Conhecido como “guru dos mercados emergentes”, o megainvestidor Mark Mobius diz que Bolsonaro “quer ser reeleito e está fazendo essas coisas”. No entanto, complementa que, se conseguir mais um mandato, Bolsonaro deveria “parar com esses gastos ou pelo menos reduzi-los”.
Mobius trabalhou na Franklin Templeton Investments por mais de 30 anos e em maio de 2018 lançou sua própria gestora de investimentos, a Mobius Capital Partners LLP. Ele nasceu nos Estados Unidos, filho de mãe porto-riquenha e pai alemão.
Se o vencedor da eleição for o candidato do PT e ex-presidente, Luiz Inácio Lula da Silva, que hoje lidera as pesquisas de intenção de votos, Mobius diz que a economia iria bem porque Lula “aprendeu muitas lições” durante seu governo e provavelmente “fará um trabalho melhor porque agora é mais experiente”.
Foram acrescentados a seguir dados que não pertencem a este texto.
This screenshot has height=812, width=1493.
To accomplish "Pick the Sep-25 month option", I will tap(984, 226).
A menos de um mês do primeiro turno, Bolsonaro aparece em segundo lugar nas pesquisas de intenções de voto. Nesse cenário, aliados dele apostam que medidas como as de transferência de renda e de redução de tributos sobre combustíveis podem aumentar sua popularidade.
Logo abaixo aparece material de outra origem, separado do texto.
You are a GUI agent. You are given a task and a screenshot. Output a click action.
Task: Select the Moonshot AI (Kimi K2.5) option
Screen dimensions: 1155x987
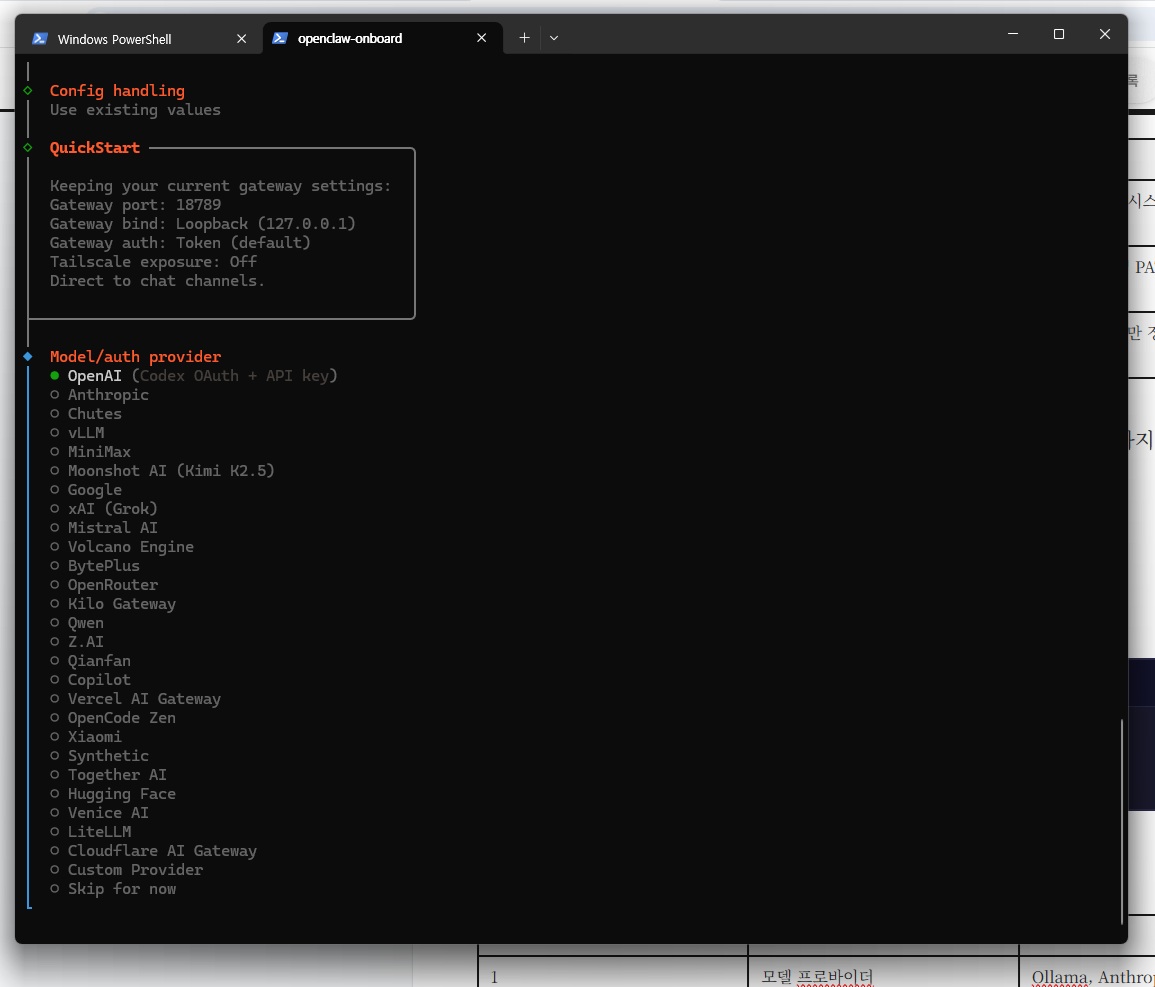point(170,471)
Só o pacote de benesses que ficou conhecido como PEC Kamikaze, aprovado pelo Congresso com apoio da base governista, liberou um gasto de mais de R$ 40 bilhões. Estão ali, por exemplo, benefício mensal de R$ 1.000 para caminhoneiros e taxistas, e o aumento de R$ 400 para R$ 600 do Auxílio Brasil.
Mobius concedeu entrevista à BBC News Brasil por telefone, a partir de Dubai.
Mobius aposta que a economia brasileira apresentará bons resultados no ano que vem independente de quem for eleito. Ele já havia dito que um eventual governo Lula não seria “necessariamente ruim para os mercados” e reforçou a visão de que a economia brasileira irá bem em um eventual governo Lula.
“Mesmo que Bolsonaro perca e Lula seja eleito, a economia se sairá muito bem porque Lula aprendeu muitas lições durante seu governo e provavelmente fará um trabalho melhor porque agora é mais experiente”, disse.
E reconheceu que o governo Lula não foi ruim para o mercado. “Quando Lula ia ser eleito, sempre tivemos medo de que Lula não fosse bom para a economia, porque poderia nacionalizar grandes empresas e isso seria ruim para o mercado. Mas não foi assim. Então todos nós ficamos muito surpresos.”